TEMPO.CO, Jakarta - Direktur Perlindungan Warga Negara Indonesia (WNI) dan Bantuan Hukum Kementerian Luar Negeri, Lalu Muhammad Iqbal, mengatakan kelompok penyandera di Perairan Sulu, Filipina, dan Perairan Sabah, Malaysia, sama. Namun, penculikan dan penyanderaan dilakukan kelompok berbeda.
"Ada orang yang keahliannya di laut ada yang keahliannya menyandera," kata Iqbal di kantor Kementerian Luar Negeri, Jakarta, Selasa 13 Desember 2016.
Menurut Iqbal, kelompok tersebut tidak akan beroperasi jauh dari gugusan Kepulauan Filipina. Sebab, kata dia, mereka tidak akan berani beroperasi di area yang berdekatan dengan laut lepas. "Daerah Sabah itu dekat Pulau Tawi-Tawi, yang dekat ke Sulu. Mereka tidak berani dekat Sulawesi Utara karena laut lepasnya luas sekali," kata Iqbal.
Pada Mei 2016, tiga negara: Indonesia, Malaysia, dan Filipina bersepakat menyusun kerja sama keamanan kawasan, Joint Declaration. Isi deklarasi ini meliputi empat kerja sama, seperti patroli bersama, membentuk pusat informasi dan pusat penanganan krisis di tiap negara jika terjadi gangguan keamanan.

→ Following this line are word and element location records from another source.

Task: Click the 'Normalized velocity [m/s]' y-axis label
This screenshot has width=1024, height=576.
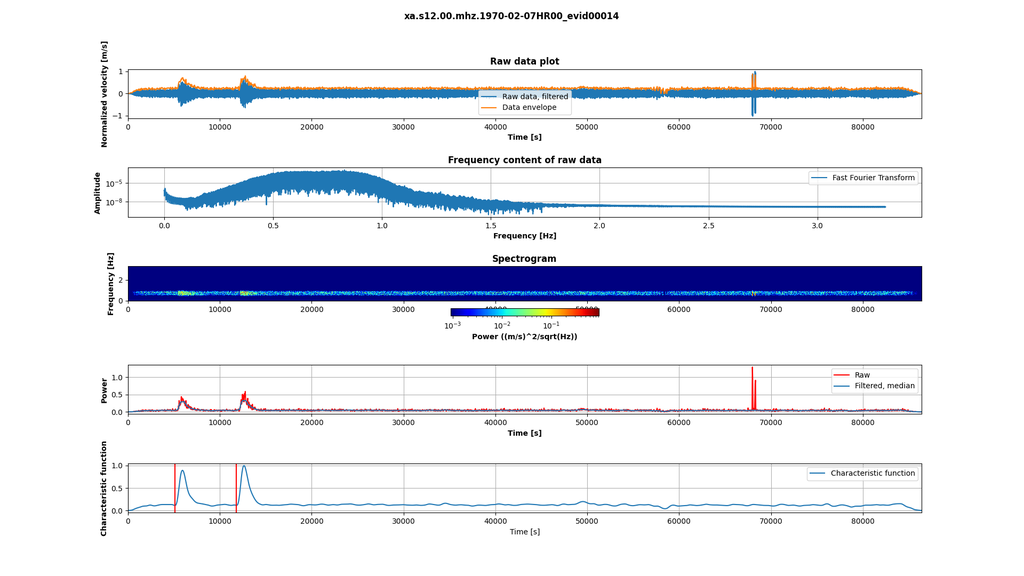Action: click(104, 94)
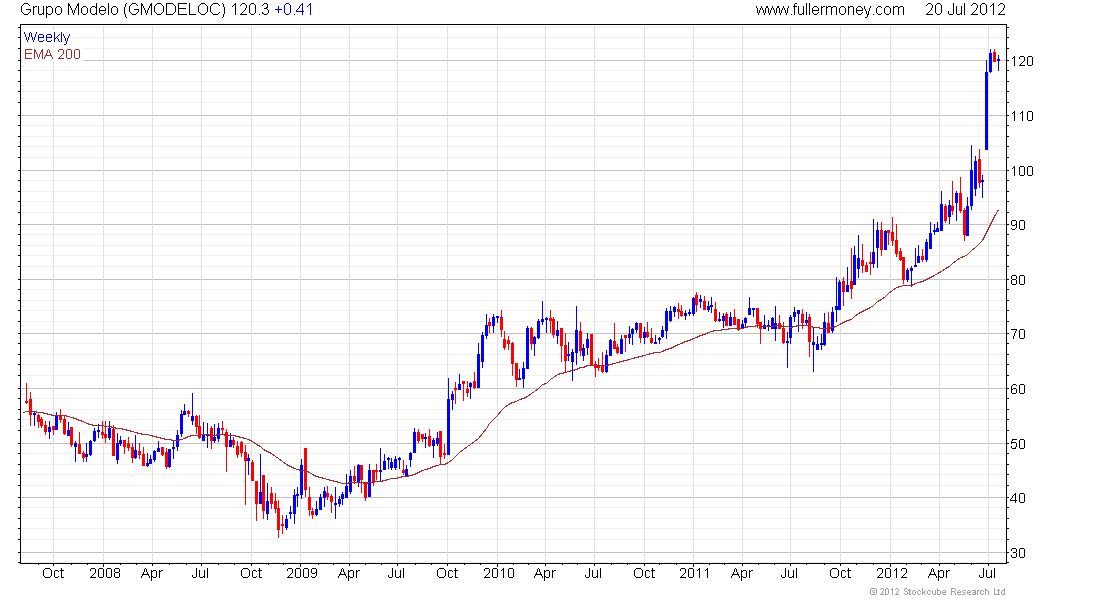The height and width of the screenshot is (600, 1100).
Task: Click the 2008 label on time axis
Action: (105, 573)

Iqbal menambahkan, persetujuan standar operasi sempat terhambat. "Itu karena Malaysia belum sepakat karena perbedaan karakter ancaman," kata Iqbal. Iqbal mengatakan pihaknya terus berkomunikasi dengan Kementerian Luar Negeri Malaysia untuk membahas kesepakatan ini.

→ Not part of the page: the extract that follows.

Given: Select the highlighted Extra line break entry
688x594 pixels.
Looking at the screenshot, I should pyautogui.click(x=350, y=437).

Kondisi ini menyebabkan gangguan keamanan berpindah dari Perairan Sulu ke Perairan Sabah. Ia mengklaim keadaan di Perairan Sulu lebih aman dengan adanya kerja sama Indonesia dan Filipina di kawasan tersebut.
Pada 20 Juni 2016, kapal berbendera Indonesia TB Charles dibajak kelompok militan Abu Sayyaf di Laut Sulu dan tujuh Anak Buah Kapal (ABK) WNI disandera di selatan Filipina. Penyanderaan tersebut berakhir saat pemerintah Indonesia berhasil membebaskan dua WNI atas nama Muhamad Nasir dan Robin Pieter pada Senin, 12 Desember 2016.
Sebelumnya, dua ABK atas nama Muhammad Sofyan dan Ismail telah berhasil bebas pada pada 7 Agustus 2016, kemudian tiga ABK lainnya, yakni Edi Suryo, Muhammad Mahbrur Dahri, dan Ferry Arifin dibebaskan pada 1 Oktober 2016.
Saat ini, pemerintah Indonesia berupaya membebaskan empat WNI ABK yang bekerja di kapal-kapal ikan berbendera Malaysia yang diculik kelompok bersenjata di Perairan Sabah, Malaysia, selama periode November hingga Desember 2016.